Изменить размер шрифта - +
Стругацкие же всей мощью своего таланта обрушились на мещанина. И раз, и два, и три…

Да если бы только фантастика на него, беднягу, окрысилась! Все искусство середины 60-х, казалось, нашло врага унутреннего, который сорвал Семилетку. От «Иду на грозу» до кретинических частушек про ханыг в узких брючках, увиливающих от ударных сибирских строек… Гореть нужно, товарищи, гореть душой и телом, не думая ни о себе, ни о ближних своих, ни о завтрашнем дне — только о светлом будущем, и тогда оно наступит непременно! Спать на раскисшей глине, есть помои — но задуть домну на пять дней раньше планового срока! А от домны, вы же понимаете, и до светлого будущего рукой подать…

И какие-то страшно знакомые нотки звучали в этом хоре.

«Глупый пингвин робко прячет тело жирное в утесах…»

И — дальше, глубже… «Но недаром сказ ведется, что лишь дурням клад дается…» Старшие братья Ивана-дурака, живущие только обыденным трудом и потому проспавшие маму Конька-Горбунка… Зажиточные соседи Емели, никак не верившие, что печка поедет… Не верившие.

«И по вере вашей воздастся вам…» «Не любите мира, ни того, что в мире…» «Кто миру друг, тот Богу враг, и кто миру враг, тот Богу друг…»

Ох, архетипы, архетипы.

Отчего одни и те же новозаветные тексты оказали на православную и западноевропейскую цивилизации столь разное воздействие — отдельный вопрос, и не в нем нам сейчас разбираться. Но факт остается фактом: пригвождая к позорному столбу каких-нибудь рыбарей, Стругацкие, овеществляя свое к ним отношение, так изображали их, что неизменно оказывались правы, рыбари не заслуживали ничего, кроме позорного столба; но на деле Стругацкие воевали против советского аналога тех самых славных простых ребят со всеми их слабостями, которые в американской фантастике — у Саймака, например, — столь же неизменно раз за разом спасали мир.

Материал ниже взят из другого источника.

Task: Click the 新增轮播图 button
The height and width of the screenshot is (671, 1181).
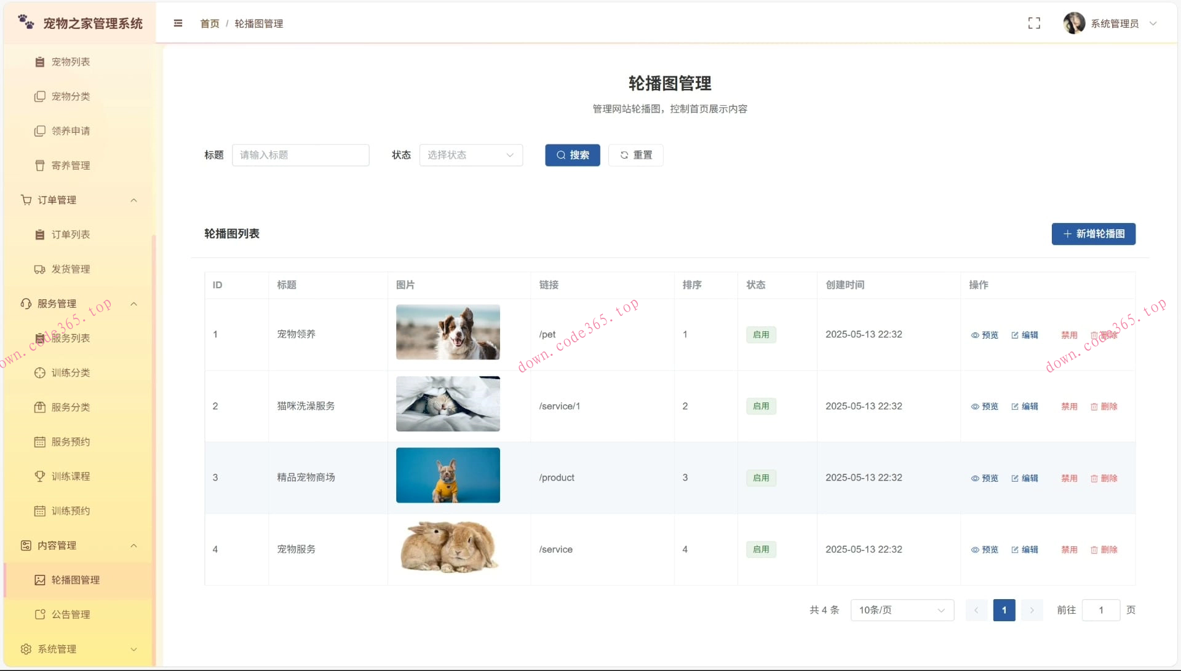Action: pyautogui.click(x=1093, y=234)
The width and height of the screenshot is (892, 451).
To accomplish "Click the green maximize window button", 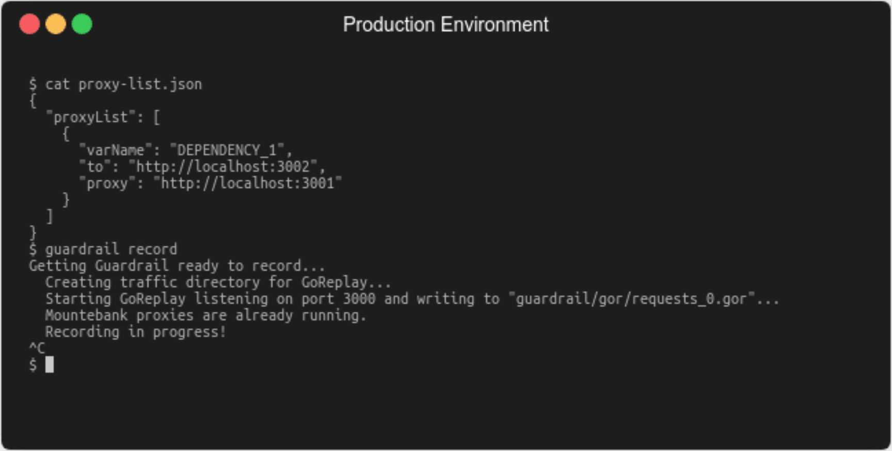I will tap(82, 24).
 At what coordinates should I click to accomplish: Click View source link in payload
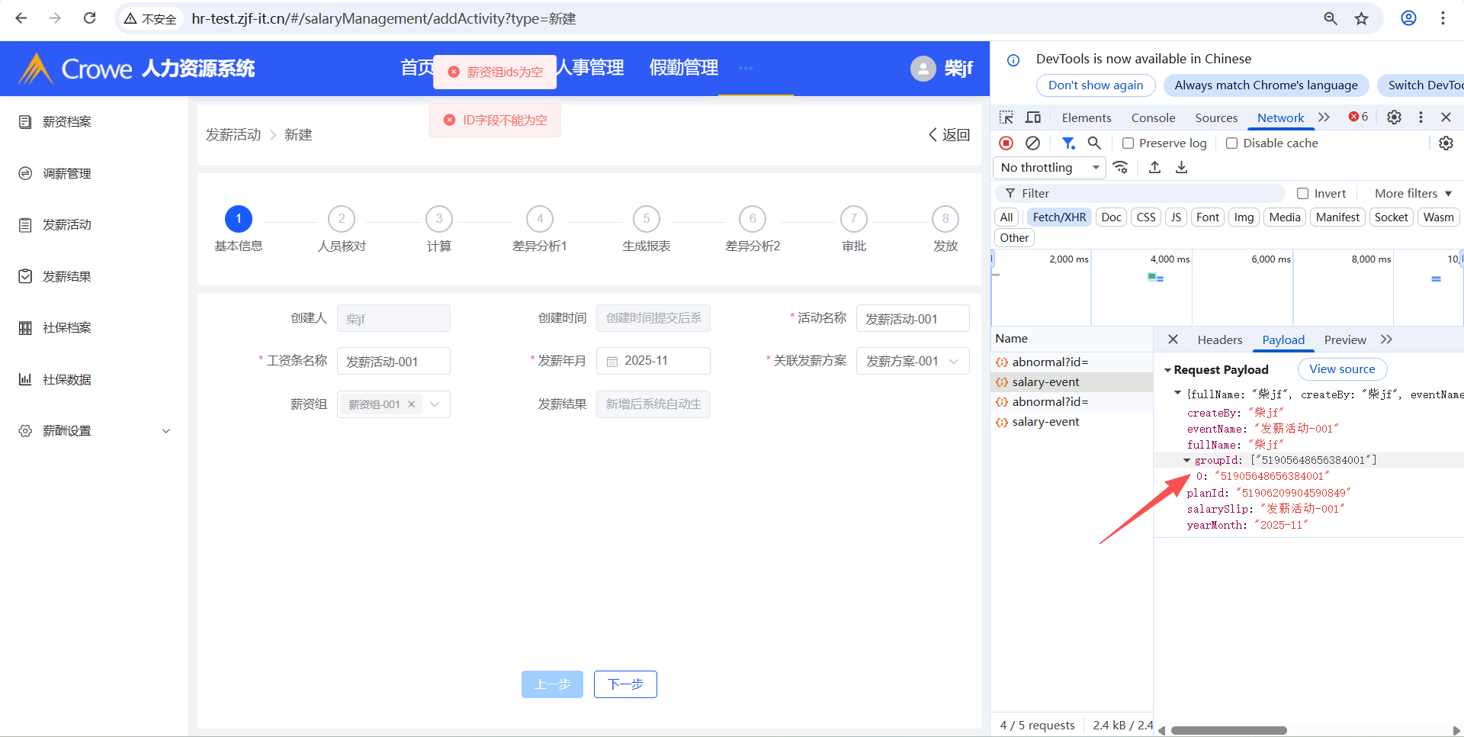tap(1342, 369)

Но ведь чем-то же отличаются, как ни крути, эти аналоги? Отличаются Гай Гаал из «Обитаемого острова» или Гаг из «Парня из преисподней» от саймаковских Паркера из «Почти как люди» или Картера из «Все живое»?

Да. Тысячу раз да. Они одурманены тоталитарной пропагандой.

Ага.

Значит, мещанин не сам по себе мешает достичь светлого будущего — которое год от года становилось не то что менее светлым, но явно более далеким, проваливаясь куда-то в невидимость. С мещанином как таковым мы бы справились. В крайнем случае сманили бы у него детей в какой-нибудь звездный лепрозорий… закрытый пионерлагерь «Квант»… Мещанин страшен потому, что тоталитарное общество не может без него, оно паразитирует на нем и потому культивирует его. Пока существует тоталитарное общество, оно будет плодить, множить и оберегать от немещан тех, кто не любит любить, а любит стрелять, не любит познавать, а любит унижать познающих, не любит создавать, а любит разрушать…

Конечно, не Стругацкие это открыли. Уже были Солженицын и Сахаров, уже были Новочеркасск и Чехословакия. Но — для единиц. А на рубеже 70-х уже и массовое сознание той части интеллигенции, которая сохранила способность болеть за страну, стало медленно поворачиваться в этом направлении. Тоска по социальному идеалу неизбежно начинала вызывать ненависть к той системе, которая не дает идеала достичь.

Колесо судьбы свершило свой оборот. Долой самодержавие. А еще дальше в глубь веков: Антихрист на троне.

Ефремов пишет «Час Быка».

Уникальный, удивительный по эмоциональной убедительности и привлекательности XXII век Стругацких нечувствительнейшим образом трансформируется. В «Жуке в муравейнике» все светлые детали, перекочевавшие из «Возвращения», «Далекой Радуги», «Парня» выглядят как кумачовые транспаранты из «Победителей недр» какого-нибудь Адамова; они начисто лишены эмоционального насыщения.